If you regularly deal with problems related to Statistics and you haven’t even heard about R, then you’ve definitely committed a data sin. The R language has become a de facto standard among data analysts and miners for the development of statistical software.
R has many advantages such as that it’s free as in freedom and that you have a lot of prepackaged stuff that’s already available (read the popular New York Times article). R has its own conference, useR!, which in 2009 will be held at Rennes, France.
I’m a regulaR user since 2006, when I first discovered the power of R thRough “the R Book” by Michael Crawley. I wrote some code for a recent paper and right now I’m working on my first R package. Unfortunately, R is not at all popular in Greece, where (almost) everyone uses SPSS or other commercial software. R is mainstream but I think it’s here to stay.
So, don’t be lazy, try R and see for yourself if it fits your needs.
Suppose this is a blog, traditionally speaking; a diary, a place to keep notes and thoughts on past/upcoming events, my character and life lessons I’ve learned.
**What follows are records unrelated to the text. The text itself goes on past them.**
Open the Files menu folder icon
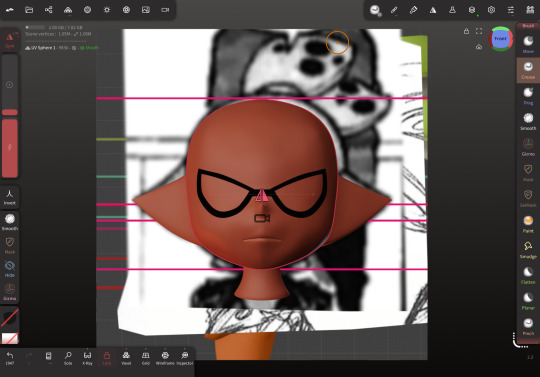This screenshot has width=540, height=377. (29, 10)
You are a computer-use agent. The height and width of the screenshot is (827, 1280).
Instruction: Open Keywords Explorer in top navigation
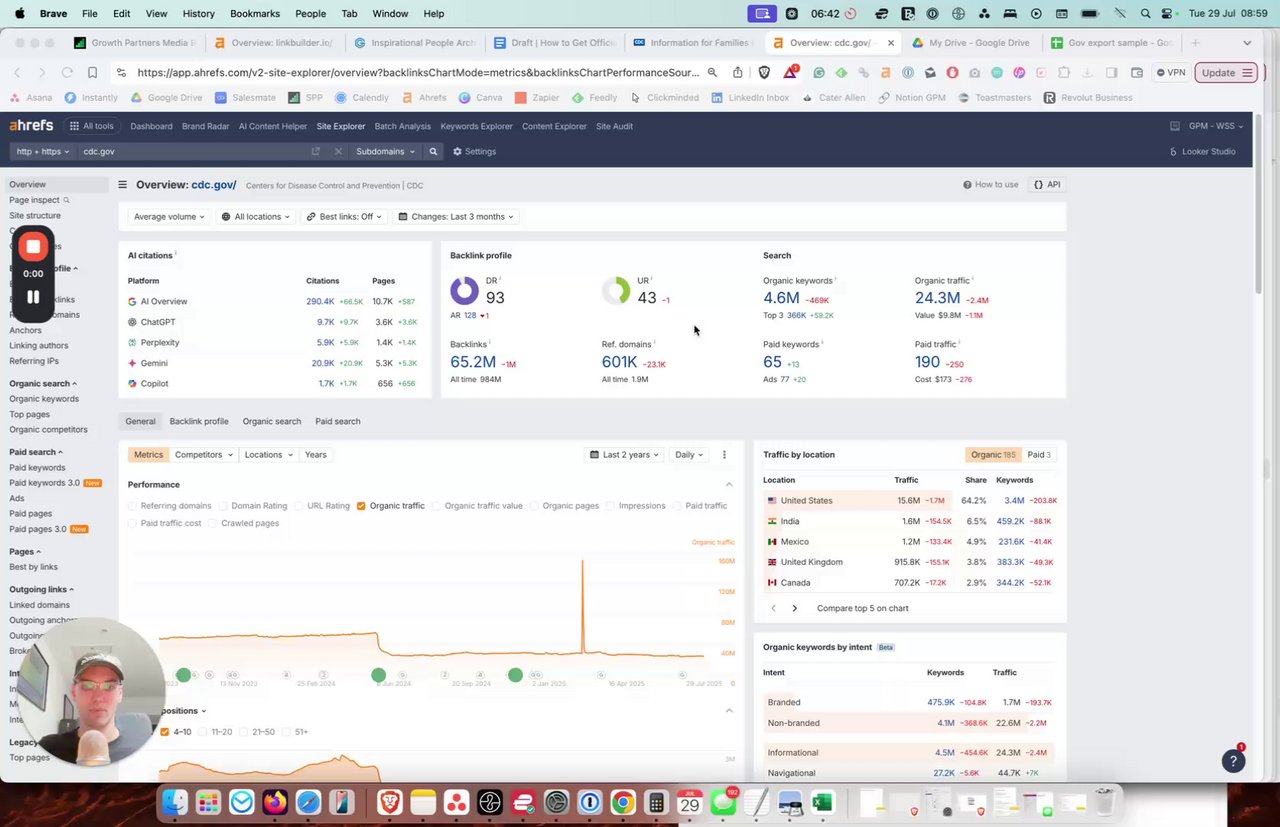[476, 127]
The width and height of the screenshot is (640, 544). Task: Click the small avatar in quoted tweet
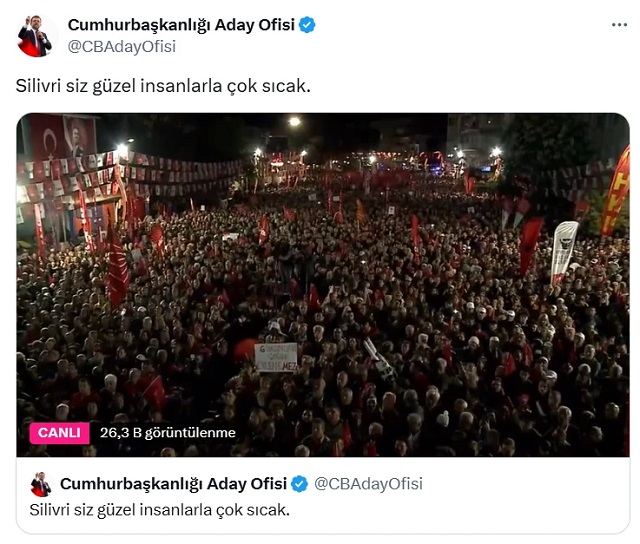41,484
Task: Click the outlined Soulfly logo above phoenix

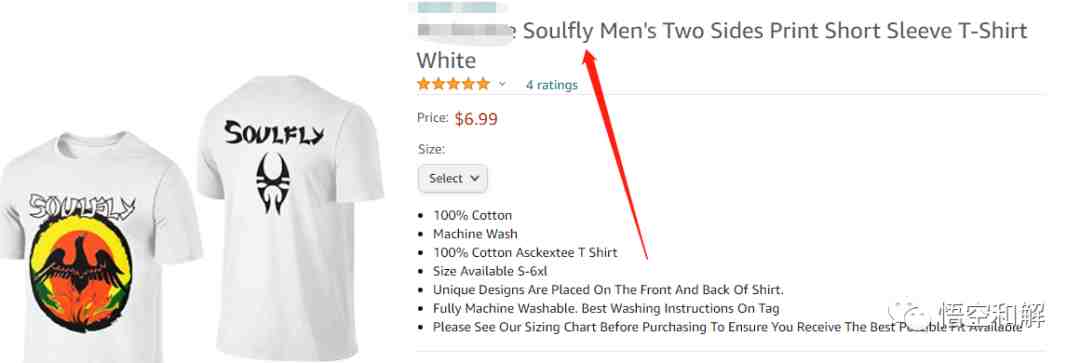Action: [81, 207]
At the end, add vanity (ματαιοδοξία, in Greek) as an important ingredient, otherwise, I’d have written down everything in a diary and kept it locked in a drawer.
After this prologue I can safely present some notes on my upcoming research in the field of (mostly Multivariate) Data Analysis:
I plan to…
- …further study the theoretical aspects of Correspondence Analysis and Related Methods, or simply CARME and particularly examine the parametrization which embeds different methods into a common super-family, which according to M. Greenacre can be useful as a tuning parameter in supervised learning if there is an outcome variable.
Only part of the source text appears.